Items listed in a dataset
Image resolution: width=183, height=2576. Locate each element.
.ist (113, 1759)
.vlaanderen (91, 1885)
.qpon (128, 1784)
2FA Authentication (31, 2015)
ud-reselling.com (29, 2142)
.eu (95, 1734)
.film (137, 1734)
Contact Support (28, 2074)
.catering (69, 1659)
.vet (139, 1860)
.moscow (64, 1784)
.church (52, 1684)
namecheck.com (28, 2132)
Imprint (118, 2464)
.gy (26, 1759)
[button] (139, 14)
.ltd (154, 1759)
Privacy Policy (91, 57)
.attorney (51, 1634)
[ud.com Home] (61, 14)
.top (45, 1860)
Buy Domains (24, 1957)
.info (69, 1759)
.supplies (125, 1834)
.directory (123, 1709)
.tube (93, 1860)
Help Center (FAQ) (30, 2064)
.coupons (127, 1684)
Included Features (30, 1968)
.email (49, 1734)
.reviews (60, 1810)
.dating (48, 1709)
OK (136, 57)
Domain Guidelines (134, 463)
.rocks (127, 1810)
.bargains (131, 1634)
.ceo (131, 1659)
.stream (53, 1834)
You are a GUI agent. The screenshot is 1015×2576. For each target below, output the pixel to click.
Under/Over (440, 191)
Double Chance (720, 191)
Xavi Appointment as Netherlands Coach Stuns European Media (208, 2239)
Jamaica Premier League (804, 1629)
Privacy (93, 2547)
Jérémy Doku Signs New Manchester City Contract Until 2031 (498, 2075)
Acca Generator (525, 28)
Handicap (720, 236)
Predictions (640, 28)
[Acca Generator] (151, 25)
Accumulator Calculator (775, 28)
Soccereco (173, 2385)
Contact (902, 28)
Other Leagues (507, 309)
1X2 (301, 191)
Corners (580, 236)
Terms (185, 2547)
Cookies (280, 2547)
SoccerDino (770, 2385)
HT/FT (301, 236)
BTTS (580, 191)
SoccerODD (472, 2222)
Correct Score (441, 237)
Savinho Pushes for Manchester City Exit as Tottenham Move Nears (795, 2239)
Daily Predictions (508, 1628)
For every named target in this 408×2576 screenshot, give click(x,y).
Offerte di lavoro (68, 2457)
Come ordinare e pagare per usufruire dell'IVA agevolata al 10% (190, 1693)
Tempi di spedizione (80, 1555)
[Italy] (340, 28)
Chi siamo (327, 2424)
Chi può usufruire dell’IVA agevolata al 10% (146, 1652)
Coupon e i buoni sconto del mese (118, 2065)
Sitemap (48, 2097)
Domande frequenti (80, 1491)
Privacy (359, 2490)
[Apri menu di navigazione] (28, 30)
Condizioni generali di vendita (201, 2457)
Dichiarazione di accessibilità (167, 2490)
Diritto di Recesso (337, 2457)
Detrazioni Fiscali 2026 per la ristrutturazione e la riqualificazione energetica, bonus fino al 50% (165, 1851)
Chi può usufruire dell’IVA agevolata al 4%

**Task:** Return the lines from the one containing "Domande frequenti (80, 1491)" through the last line of the records. Include both ends and nothing else.

**Response to the task:**
Domande frequenti (80, 1491)
Privacy (359, 2490)
[Apri menu di navigazione] (28, 30)
Condizioni generali di vendita (201, 2457)
Dichiarazione di accessibilità (167, 2490)
Diritto di Recesso (337, 2457)
Detrazioni Fiscali 2026 per la ristrutturazione e la riqualificazione energetica, bonus fino al 50% (165, 1851)
Chi può usufruire dell’IVA agevolata al 4%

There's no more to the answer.